Thanks for sharing your experience. I should have replied much earlier but I have to wait for some tests to finish.

[1] You mentioned you tried to reproduce a CitComS model, may I ask what it is? I also want to take a look and do you want to try it again? What issues did you find in this paper?

[2] Yes, Euen2023 paper said in general SUPG in ASPECT should provide better accuracy. From the tests I have just finished, I found that at least for these cases, SUPG did not deliver better accuracy (all tests show exactly the same temperature profile and CMB temperature evolution). I guess this is probably due to the fact that the temperature gradient is not large enough, and the SUPG does not play a role.

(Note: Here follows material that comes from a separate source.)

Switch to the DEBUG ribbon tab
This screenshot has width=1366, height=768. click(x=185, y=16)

[3] For the tests using SUPG (temperature is P2), the code runs smoothly up to 5000 steps (after which I killed it), I’m not sure if it will fail in another few thousand steps. But this is practically important for freshmen and even for experienced users. I’d like to try DG+SUPG first to see the random failure issue.

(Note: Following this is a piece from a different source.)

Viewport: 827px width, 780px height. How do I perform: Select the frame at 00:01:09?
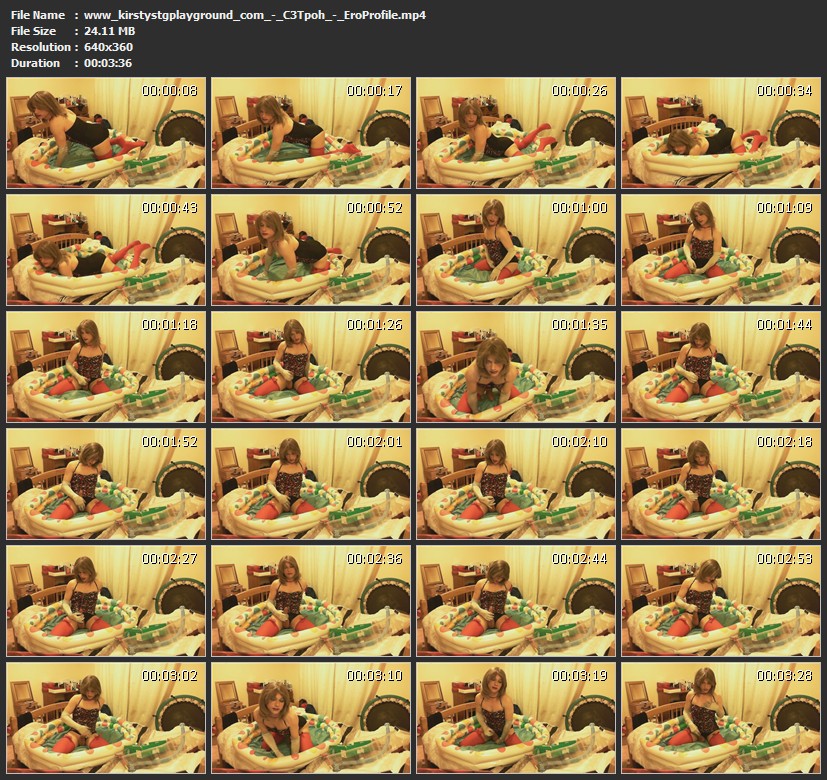tap(720, 245)
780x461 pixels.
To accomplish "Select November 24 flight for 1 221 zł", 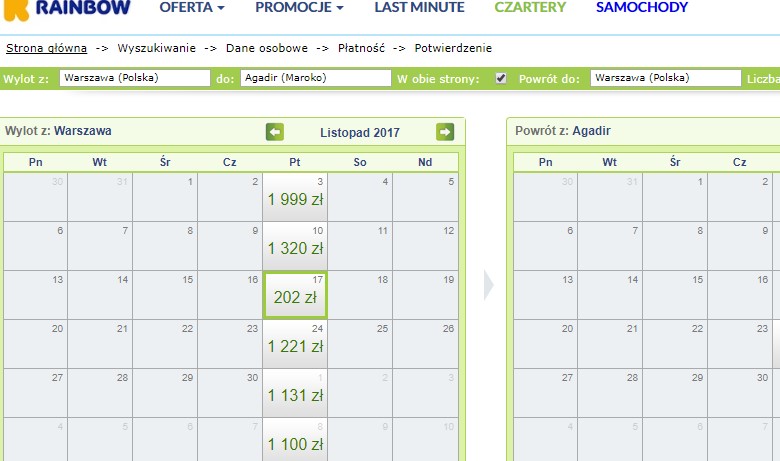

[4] For the paper you referred to, I guess it is Grant T. Euan 2023 paper “A comparison of 3-D spherical shell thermal convection results at low to moderate Rayleigh number using ASPECT (version 2.2.0) and CitcomS (version 3.3.1)”, right? I’m working on it now, thanks!

Finally, for the random failure of convergence from (DG+) SUPG, I’d like to make contribution honestly. But I cannot do it now because my supervisor is pushing me recently, besides I’m not a smart guy, so I’m afraid I cannot make any meaningful progress.

Best,
Mingming

Hi Max,

I have successfully benchmarked against Euen2023 and Zhong2008 paper. However, these papers are using classical Rayleigh-Benard convection. In modeling realistic problems, there could be a lot of extensions where our benchmark can diverge. Benchmark is no easy task for application papers, esp. those having errors, typos and unspecified conventions or assumptions.

Regards,
Mingming

Hi Mingming,

It’s good to hear that you can reproduce the benchmark values from Euen et al. 2023 and Zhong 2008. The Euen et al. 2023 models are pretty low Ra, several orders of magnitude smaller than Earth. We have still been unable to reproduce the thermal evolution of high-Ra (2x10^8 using Earth’s radius as the length scale) in older CitcomS models (Rudolph and Zhong, 2014). At higher Ra, one cannot disable the stabilization parameters and using SUPG or DG for temperature produces convergence failures after many thousands of timesteps.

Max

Just want to add, for myself and new comers who want to reproduce this paper: in Material model, you have to use project to Q1 only viscosity for Material averaging entry, otherwise the viscosity range would be smaller than the given value and thus Vrms (mean), T (mean), |Nu| will be larger.

Hi Max,

That is an interesting paper. As you said before, the bound preserving limiter is not available in spherical shells, maybe we could write a simple plugin to cut off the temperature? For SUPG or DG failure, what is the failure exactly? Have you tracked the evolution of the range of all fields and residuals? I’m curious and I’d like to try later.